# ACTION ITEM
When you reach the line that contains "Edit the Tminus Employee IDs rule", give it back exactly along with each line after it to the end of the entries; skip any pictures.

# SUPPLIED INFORMATION

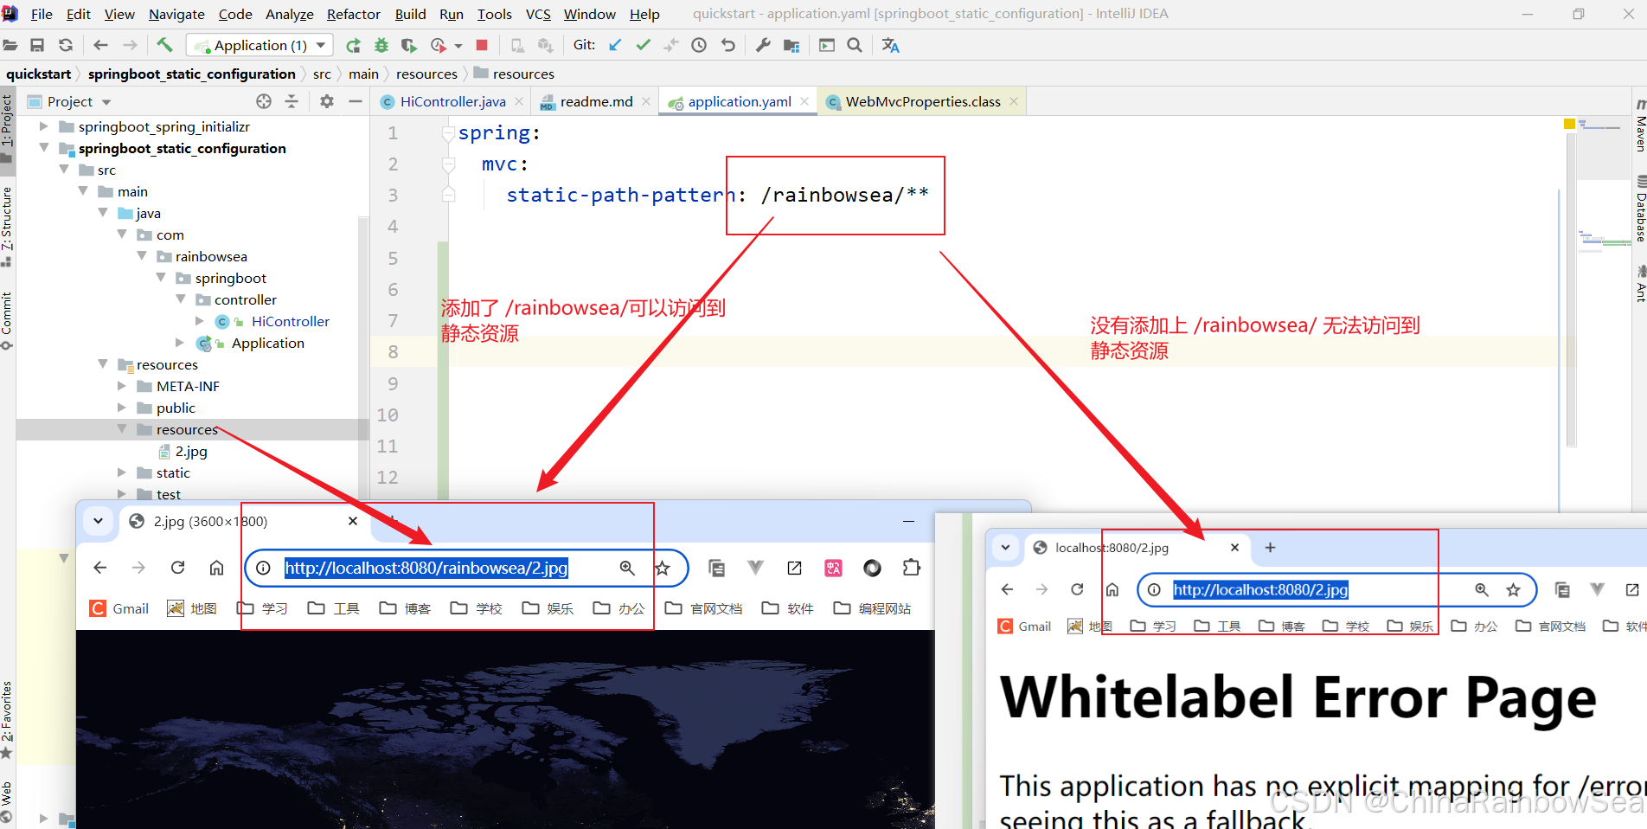Open Git history clock icon
This screenshot has height=829, width=1647.
point(699,45)
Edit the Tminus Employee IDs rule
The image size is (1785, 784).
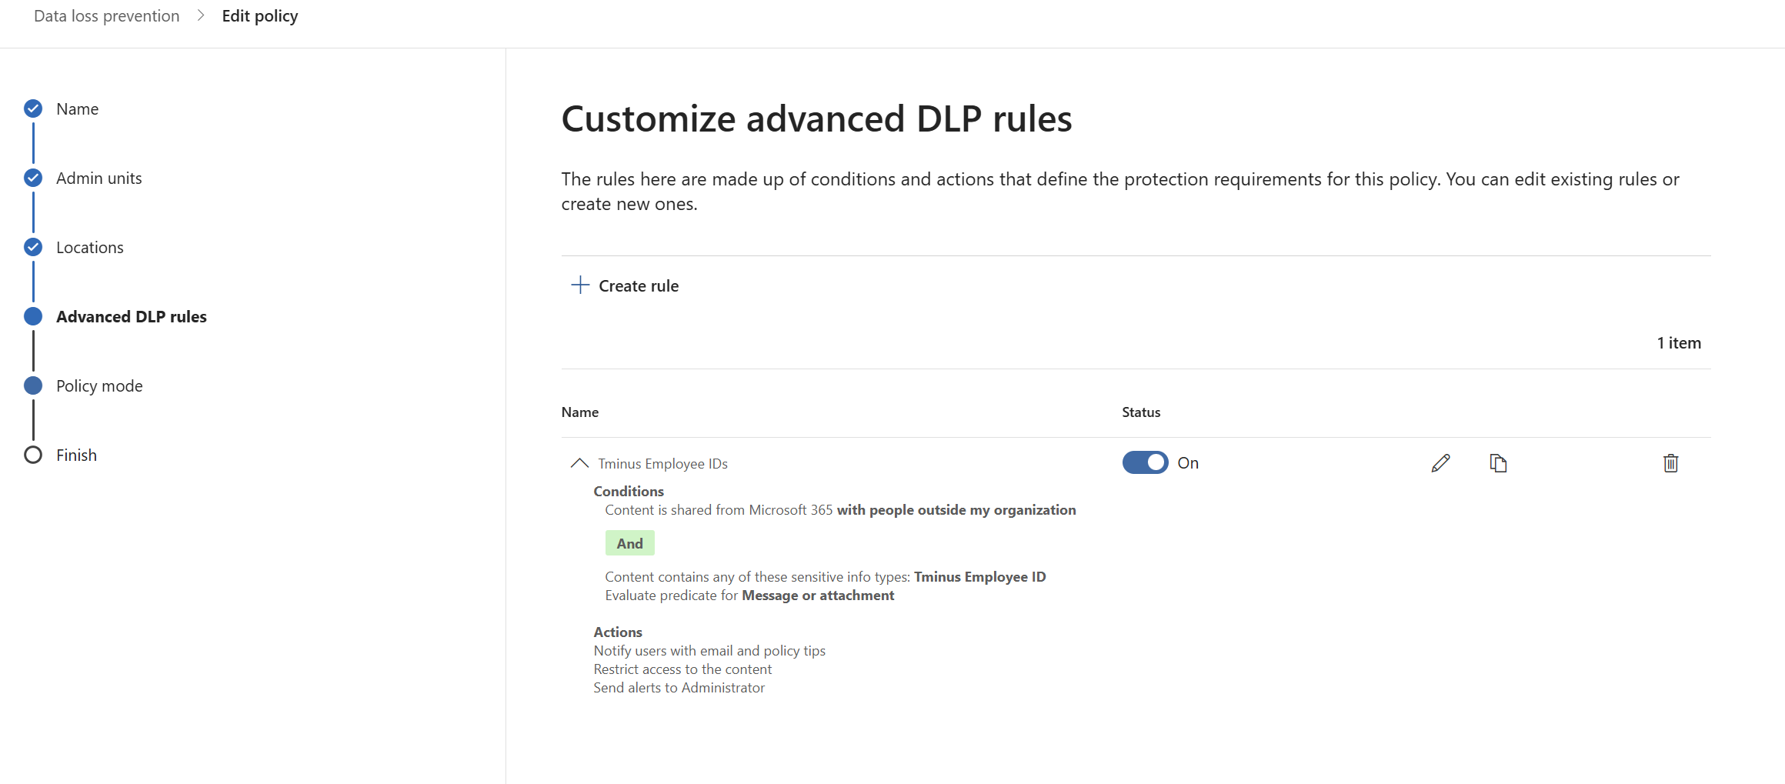point(1440,463)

# TASK RESULT
Edit the Tminus Employee IDs rule
The image size is (1785, 784).
point(1440,463)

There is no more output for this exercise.